### RECORDED DATA
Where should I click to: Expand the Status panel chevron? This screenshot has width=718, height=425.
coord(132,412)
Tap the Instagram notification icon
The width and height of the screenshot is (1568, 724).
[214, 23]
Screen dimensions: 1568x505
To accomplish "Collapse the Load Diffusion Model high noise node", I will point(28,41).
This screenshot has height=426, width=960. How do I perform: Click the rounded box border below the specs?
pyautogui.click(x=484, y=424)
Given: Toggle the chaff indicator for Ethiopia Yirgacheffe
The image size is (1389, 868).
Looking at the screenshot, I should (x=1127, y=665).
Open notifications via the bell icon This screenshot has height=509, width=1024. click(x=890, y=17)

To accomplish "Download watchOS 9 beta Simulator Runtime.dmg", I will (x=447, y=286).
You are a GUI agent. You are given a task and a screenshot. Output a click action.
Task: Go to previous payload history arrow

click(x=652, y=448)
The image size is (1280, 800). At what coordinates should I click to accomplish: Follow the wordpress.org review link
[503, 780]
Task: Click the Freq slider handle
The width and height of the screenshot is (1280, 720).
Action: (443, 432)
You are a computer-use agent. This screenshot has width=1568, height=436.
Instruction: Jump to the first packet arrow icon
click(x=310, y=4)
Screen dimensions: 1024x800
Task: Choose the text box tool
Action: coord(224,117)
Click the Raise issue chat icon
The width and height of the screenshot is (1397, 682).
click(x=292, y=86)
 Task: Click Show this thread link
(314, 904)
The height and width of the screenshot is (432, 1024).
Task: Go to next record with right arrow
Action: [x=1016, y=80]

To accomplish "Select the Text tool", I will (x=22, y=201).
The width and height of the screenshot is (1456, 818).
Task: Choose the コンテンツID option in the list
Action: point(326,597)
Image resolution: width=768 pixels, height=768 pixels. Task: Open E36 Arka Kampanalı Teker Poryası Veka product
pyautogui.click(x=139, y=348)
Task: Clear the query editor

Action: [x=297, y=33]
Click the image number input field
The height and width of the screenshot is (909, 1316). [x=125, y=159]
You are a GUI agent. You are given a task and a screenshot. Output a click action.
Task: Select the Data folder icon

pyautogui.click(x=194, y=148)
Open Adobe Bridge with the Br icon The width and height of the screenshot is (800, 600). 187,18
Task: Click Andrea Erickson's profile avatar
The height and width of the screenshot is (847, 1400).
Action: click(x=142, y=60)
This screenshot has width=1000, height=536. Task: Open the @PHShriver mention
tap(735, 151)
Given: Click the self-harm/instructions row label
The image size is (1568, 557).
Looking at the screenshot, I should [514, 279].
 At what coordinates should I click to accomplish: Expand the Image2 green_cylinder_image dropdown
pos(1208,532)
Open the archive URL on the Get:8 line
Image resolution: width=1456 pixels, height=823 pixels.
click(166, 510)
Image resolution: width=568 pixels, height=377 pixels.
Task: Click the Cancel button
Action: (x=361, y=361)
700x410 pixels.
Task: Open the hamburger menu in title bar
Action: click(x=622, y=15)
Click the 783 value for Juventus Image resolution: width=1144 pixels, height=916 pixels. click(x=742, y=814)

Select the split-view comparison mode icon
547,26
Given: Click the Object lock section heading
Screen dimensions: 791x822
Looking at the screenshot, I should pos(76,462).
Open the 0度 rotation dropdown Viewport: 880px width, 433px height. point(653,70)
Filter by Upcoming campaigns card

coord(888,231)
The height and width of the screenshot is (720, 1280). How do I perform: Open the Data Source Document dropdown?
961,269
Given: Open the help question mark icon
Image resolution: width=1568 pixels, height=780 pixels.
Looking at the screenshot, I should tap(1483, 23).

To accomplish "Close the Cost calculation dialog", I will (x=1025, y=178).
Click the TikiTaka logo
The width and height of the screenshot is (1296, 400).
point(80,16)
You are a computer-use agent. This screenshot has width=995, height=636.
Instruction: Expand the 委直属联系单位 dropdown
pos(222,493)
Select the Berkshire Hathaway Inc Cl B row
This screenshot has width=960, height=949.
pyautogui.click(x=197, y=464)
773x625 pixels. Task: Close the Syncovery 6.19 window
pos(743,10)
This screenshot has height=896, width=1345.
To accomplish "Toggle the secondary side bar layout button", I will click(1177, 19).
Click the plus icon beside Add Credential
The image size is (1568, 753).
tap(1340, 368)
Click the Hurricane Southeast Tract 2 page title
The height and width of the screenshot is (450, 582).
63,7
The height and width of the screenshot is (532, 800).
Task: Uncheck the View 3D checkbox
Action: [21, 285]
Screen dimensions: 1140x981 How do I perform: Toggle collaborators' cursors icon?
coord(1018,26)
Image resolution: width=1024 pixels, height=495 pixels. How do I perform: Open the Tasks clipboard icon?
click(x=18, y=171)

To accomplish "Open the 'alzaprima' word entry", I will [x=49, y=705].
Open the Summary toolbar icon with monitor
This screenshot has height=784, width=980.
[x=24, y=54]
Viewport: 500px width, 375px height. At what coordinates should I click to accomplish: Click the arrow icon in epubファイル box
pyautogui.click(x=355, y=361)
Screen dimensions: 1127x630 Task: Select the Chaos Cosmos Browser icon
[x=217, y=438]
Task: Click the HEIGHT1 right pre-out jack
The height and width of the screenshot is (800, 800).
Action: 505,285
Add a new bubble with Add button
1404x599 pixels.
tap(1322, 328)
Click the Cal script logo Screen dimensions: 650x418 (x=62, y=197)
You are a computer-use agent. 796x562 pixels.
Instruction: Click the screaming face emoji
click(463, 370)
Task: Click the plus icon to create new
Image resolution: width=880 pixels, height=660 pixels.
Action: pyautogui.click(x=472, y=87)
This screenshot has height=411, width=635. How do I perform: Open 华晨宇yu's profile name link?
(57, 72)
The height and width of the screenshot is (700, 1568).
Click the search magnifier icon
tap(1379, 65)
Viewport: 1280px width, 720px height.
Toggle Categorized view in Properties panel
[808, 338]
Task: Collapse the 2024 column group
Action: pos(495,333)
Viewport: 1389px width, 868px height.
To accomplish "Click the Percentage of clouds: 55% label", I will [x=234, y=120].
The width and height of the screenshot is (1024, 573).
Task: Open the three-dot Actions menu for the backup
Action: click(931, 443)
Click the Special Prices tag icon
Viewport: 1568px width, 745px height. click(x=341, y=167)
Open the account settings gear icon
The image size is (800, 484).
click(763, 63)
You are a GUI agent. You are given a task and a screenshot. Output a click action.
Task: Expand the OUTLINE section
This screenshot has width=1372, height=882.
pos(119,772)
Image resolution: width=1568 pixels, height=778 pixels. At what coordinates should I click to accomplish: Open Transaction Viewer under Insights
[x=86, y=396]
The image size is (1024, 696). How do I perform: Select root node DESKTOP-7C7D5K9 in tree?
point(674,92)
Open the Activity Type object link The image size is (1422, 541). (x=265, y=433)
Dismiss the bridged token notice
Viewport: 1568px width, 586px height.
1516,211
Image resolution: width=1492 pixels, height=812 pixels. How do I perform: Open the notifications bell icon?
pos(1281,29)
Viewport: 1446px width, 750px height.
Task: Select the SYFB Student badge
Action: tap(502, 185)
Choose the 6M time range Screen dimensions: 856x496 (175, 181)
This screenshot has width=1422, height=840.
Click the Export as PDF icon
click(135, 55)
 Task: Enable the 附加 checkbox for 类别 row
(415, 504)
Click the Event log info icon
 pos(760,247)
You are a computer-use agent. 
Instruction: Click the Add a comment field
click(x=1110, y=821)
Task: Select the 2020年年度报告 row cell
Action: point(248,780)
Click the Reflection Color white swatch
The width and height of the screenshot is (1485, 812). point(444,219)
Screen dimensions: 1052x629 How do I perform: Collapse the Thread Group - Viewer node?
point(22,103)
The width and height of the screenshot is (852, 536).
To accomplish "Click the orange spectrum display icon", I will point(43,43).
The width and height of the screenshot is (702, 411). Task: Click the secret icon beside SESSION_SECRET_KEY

### EXERCISE DETAILS
Look through the records and gather each line with the word "beside".

### RESPONSE FOR THIS EXERCISE
Click the plus icon beside Add Credential
The width and height of the screenshot is (702, 411). Task: Click the secret icon beside SESSION_SECRET_KEY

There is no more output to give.